Yes, the places database (history, bookmarks, etc.) can get pretty big. Comparisons should be made with the same profile on both.
Absolutely. To each their own. I've seen my browser eat as much as 8GB of RAM. I browse the web in a breadth-first fashion rather than a depth-first option. I rarely click on links; I almost always middle-click on a link. I also made an addon that lets me middle-click on form submission buttons so forms are submitted as new tabs (actually really useful). The end result, after a year or two of use, is a gradual buildup of tabs (it's not like I opened all of them in a single session).
Yes, I'm quite partial to Firefox and am upfront about it. So what? At least my posts are coherent (we're talking about browsers, not OSes, and I won't even try to take a stab at whatever the heck you meant by Sierra Nevada).
Pale Moon adopts the changes that Firefox adopts and only diverge in ways that don't involve much, if any, change to the source. Take, for example, killing the old (and arguably more useful) "Toolkit" download manager? That happened on Firefox (and not everyone was happy about it), and it happened on Pale Moon. The addon/extension system exists in Firefox to let users change the UX experience, because not everyone is going to agree on what the best UX design is; I'm not happy with the way Firefox works out of the box, and I don't see Pale Moon as being any better.

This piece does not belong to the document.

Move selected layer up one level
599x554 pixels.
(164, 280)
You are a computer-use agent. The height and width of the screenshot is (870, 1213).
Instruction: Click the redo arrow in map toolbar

I'm not saying that PM is bad (it is the easiest way to get 64-bit support without resorting to nightlies), and the fact that it is basically Firefox with tweaks on the periphery means that it's just as good. If they want to recompile and repackage Firefox, sure, go ahead. I won't mind having a 64-bit build not based on a nightly. But don't try to pass it off as something much more different that is rebelling against the clueless idiots at Mozilla; if they really think that poorly of the code, why the heck are they using it?